**Work task**
Nothing but the lines from the one containing "Task: Click the Cancel button" through the one containing "Screen dimensions: 946x533", both included, should be given again, each exactly as written below.

**Dataset records**
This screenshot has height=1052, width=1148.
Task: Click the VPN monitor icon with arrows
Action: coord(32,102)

---

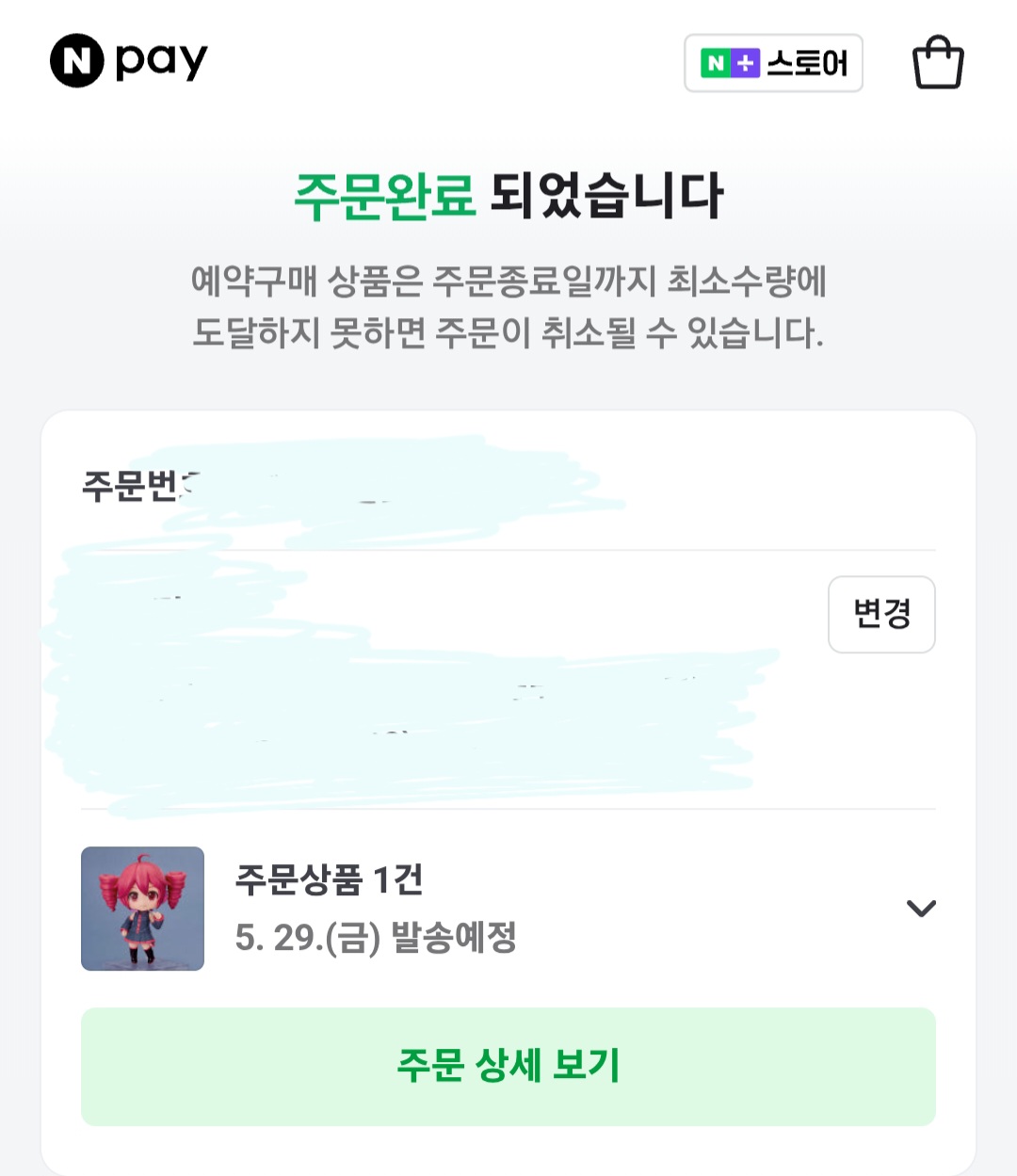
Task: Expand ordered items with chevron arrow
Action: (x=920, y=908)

...

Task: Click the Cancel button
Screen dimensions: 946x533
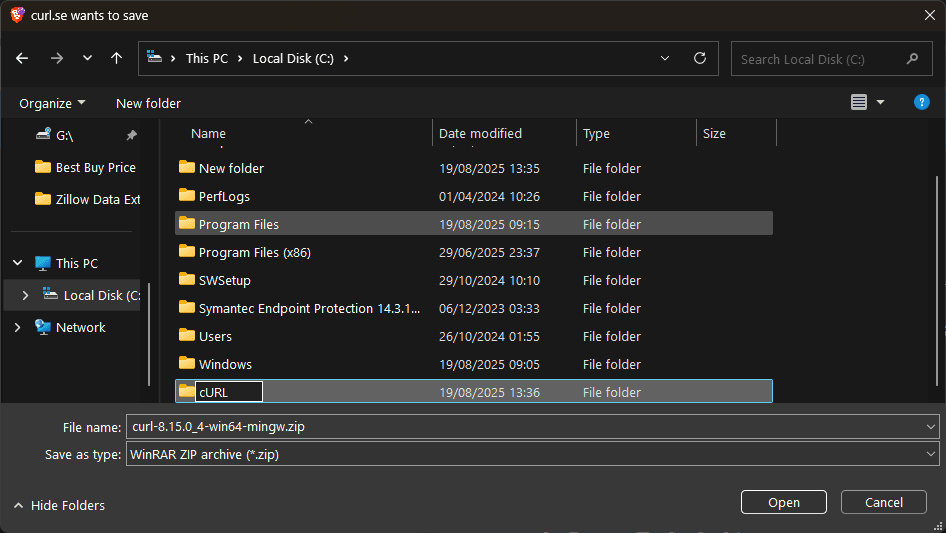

**Result of this task**
Task: Click the Cancel button
Screen dimensions: 946x533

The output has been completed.